We were paying attention.

We were willing to learn.

And we were showing up.

We were students of the process.

And then we won state fair.

Everyone Had a Job. Nobody Kept Score.

Three kids, multiple species, and a daily routine that did not ask permission.

Each child had their animals. Each had their responsibilities. The whole thing moved because everyone understood what belonged to them.

Three kids at different stages, different projects, different needs, and as a family we figured out how to carry it without turning every morning into a discussion.

Mornings started early. Animals got worked. Feed got mixed. Showmanship got practiced.

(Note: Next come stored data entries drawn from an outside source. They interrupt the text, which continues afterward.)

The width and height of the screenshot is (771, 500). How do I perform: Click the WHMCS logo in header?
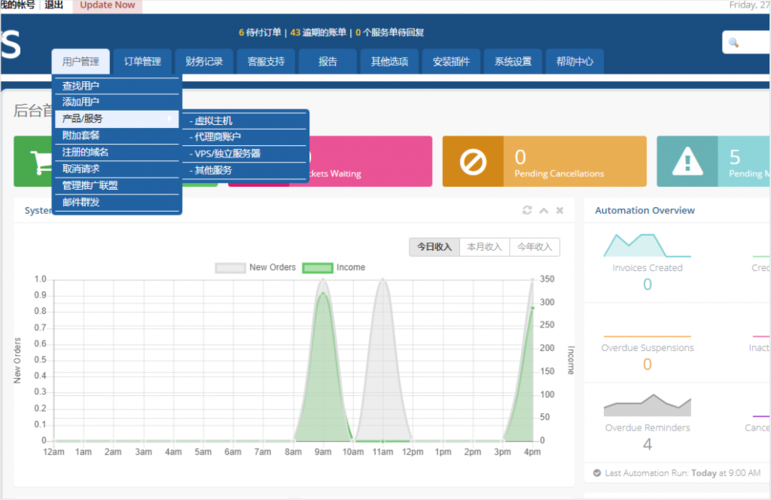(x=10, y=45)
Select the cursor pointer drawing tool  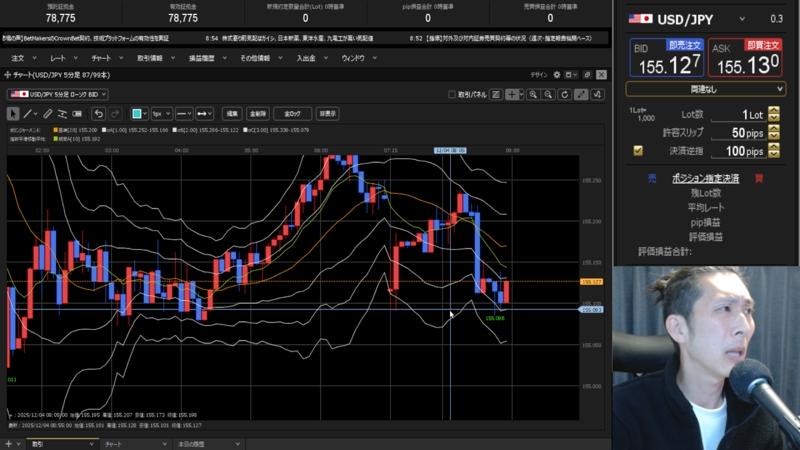pos(13,113)
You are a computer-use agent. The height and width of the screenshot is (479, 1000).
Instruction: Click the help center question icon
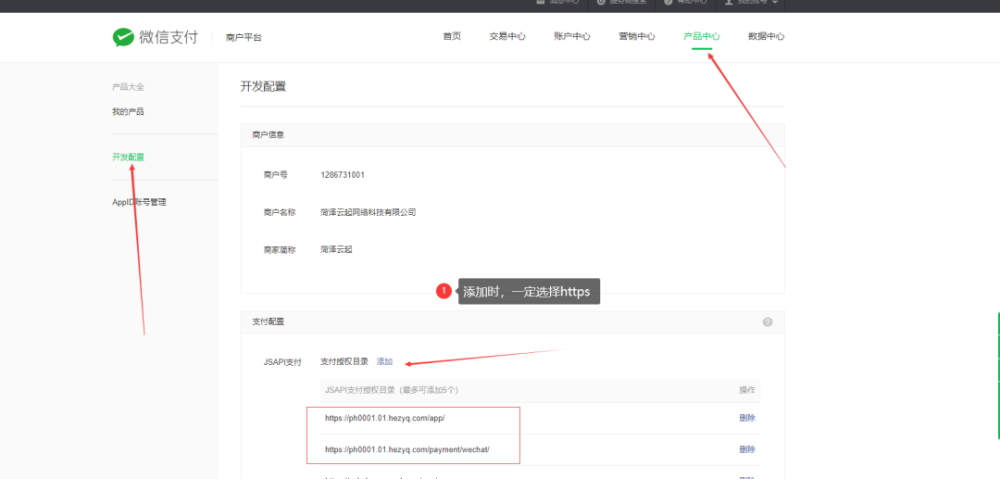point(668,2)
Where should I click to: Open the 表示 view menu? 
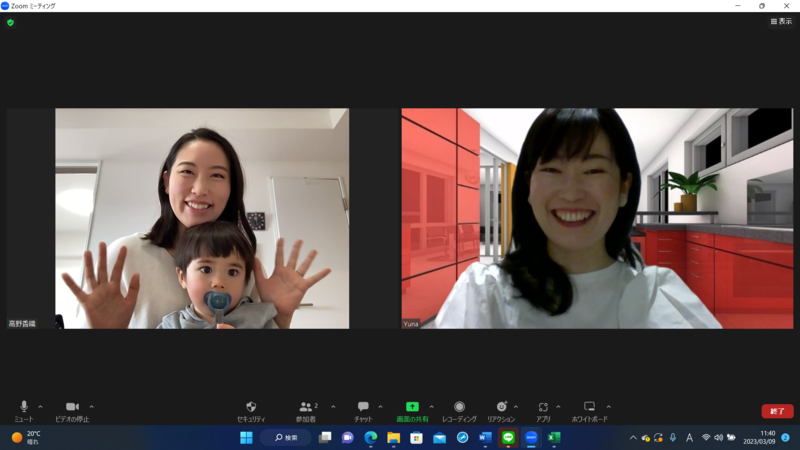780,21
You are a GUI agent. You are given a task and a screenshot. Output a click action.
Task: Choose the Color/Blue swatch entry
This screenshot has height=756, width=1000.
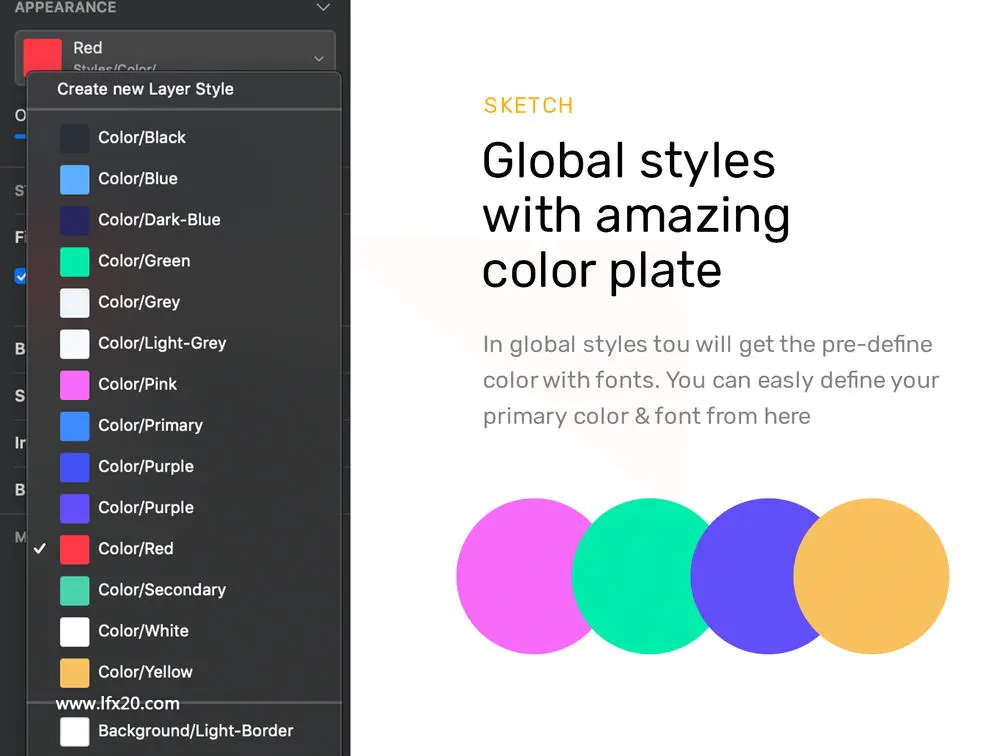point(184,179)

There were weights to record, animals to watch closely, and plenty of days when something unexpected needed attention.

The routine changed with the season, but the expectation stayed the same. The work still had to be done.

What I remember about that season is not that everything ran perfectly.

There were mornings when somebody was tired. There were days when tempers were short. There were times when one kid felt like they were doing more than someone else. Three kids at different stages, different projects, different needs, and all of us trying to balance school, livestock, family life, and everything else that comes with it.

But every morning we still found our way back to the work.

We learned how to carry it together. Not because it was always easy, but because everybody understood they were part of something bigger than themselves.

That is not a small thing.

What Nobody Sees From the Outside

An entry form has one name. The ring has one showman and one animal. That is the visible part.

Everything behind it is invisible.

What nobody sees is the parent managing feed, supplements, schedules, and the hundred small details that keep a project moving forward. They don't see siblings handling their own responsibilities while still stepping in to help each other. They don't see the systems families build because there simply isn't enough time to do it any other way.

At our house, when it was time to do legs, it became an assembly line. One person unwrapped. One person rinsed. One person ran the blower. And someone wrapped legs. Everyone had a job because there was too much work for one person to do alone.

They don't see the early mornings. The setbacks. The animals that didn't cooperate or refuse to eat. The days when results were disappointing and everyone had to decide whether they were willing to come back tomorrow and do it again.

That part never makes it into the backdrop picture.

But that is where most of the story happens.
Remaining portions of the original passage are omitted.